Four people have drowned in three different recent incidents at the reservoir. The tragedies took place in a ten-day span starting with Memorial Day weekend.
The issue is more than Pueblo Reservoir. It is early in the season, and there have already been close to a dozen drownings at Colorado lakes and rivers.
Is there a need for more or better safety rules and regulations? Or, is it an issue of disregard for current safety measures?
“Our rangers and park staff are meeting and debriefing after all of these incidents and talking about what could’ve gone better, as well as processing the trauma and making sure everyone’s okay,” said Travis Duncan with Colorado Parks and Wildlife.
There are suggestions for adding more rangers. Park leaders would be happy to add more staff. The issue is funding that would have to be approved through the state budget process.
Kids are the only ones currently required to wear lifejackets while on the water. Others just need to have one available. Raising the age, or requiring lifejackets for everyone could be considered. It would require action by lawmakers at the state legislature.

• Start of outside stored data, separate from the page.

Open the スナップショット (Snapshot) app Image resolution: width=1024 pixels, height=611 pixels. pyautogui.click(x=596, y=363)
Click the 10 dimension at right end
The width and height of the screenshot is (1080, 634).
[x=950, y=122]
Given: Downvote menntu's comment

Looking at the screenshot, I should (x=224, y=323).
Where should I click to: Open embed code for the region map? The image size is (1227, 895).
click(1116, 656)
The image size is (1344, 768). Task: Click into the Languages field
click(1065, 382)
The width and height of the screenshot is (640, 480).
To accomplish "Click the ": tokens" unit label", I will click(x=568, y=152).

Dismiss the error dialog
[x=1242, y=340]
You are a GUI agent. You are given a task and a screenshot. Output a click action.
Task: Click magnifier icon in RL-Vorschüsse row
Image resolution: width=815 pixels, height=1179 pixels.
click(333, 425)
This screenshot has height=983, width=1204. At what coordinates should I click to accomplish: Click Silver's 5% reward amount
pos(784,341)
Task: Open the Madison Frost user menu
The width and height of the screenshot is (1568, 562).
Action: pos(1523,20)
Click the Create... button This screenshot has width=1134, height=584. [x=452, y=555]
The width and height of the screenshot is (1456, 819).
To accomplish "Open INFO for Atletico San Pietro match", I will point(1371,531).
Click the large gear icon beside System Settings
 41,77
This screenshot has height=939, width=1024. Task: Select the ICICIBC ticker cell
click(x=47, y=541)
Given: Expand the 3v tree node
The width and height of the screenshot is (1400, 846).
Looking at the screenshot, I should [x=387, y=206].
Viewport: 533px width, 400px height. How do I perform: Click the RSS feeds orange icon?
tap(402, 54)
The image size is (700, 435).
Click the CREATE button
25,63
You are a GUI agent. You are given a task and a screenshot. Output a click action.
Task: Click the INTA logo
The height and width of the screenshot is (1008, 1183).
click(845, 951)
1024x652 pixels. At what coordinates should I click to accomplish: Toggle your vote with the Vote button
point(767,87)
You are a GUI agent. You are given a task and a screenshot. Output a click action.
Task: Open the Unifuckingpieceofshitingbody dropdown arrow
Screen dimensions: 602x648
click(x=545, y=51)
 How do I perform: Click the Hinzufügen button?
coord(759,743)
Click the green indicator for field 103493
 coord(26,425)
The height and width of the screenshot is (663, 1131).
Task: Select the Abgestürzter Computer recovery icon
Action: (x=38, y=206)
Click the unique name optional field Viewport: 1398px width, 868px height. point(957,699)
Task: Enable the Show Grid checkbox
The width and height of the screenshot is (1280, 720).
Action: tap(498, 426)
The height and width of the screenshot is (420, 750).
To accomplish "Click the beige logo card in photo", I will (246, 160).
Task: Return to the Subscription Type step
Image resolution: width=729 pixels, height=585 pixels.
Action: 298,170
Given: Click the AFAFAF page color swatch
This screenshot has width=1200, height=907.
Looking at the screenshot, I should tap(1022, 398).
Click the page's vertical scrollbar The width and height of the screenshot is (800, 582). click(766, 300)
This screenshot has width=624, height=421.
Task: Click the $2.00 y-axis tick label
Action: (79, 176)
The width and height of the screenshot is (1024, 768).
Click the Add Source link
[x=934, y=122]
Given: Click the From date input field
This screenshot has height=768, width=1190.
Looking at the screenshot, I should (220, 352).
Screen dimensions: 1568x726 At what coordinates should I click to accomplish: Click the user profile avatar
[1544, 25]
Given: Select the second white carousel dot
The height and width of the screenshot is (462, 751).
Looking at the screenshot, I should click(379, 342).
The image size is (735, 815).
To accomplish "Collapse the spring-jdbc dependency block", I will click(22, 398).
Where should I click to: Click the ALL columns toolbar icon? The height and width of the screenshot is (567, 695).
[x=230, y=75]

A critical look at these recent drownings shows personal responsibility is a factor.
“We’ve had folks who haven’t had their lifejacket on, have been in areas where they weren’t supposed to be swimming or were out in high winds with a lot of folks on a boat designed for less people,” said Duncan.
No one wants this trend to end more than the staff at the reservoir. They have been working long hours on the search and recovery missions that end in very sad circumstances.
All of the recent victims are from the Pueblo area where rangers also live. In a couple of the cases, the rangers have known the victims or their families, which makes it personal.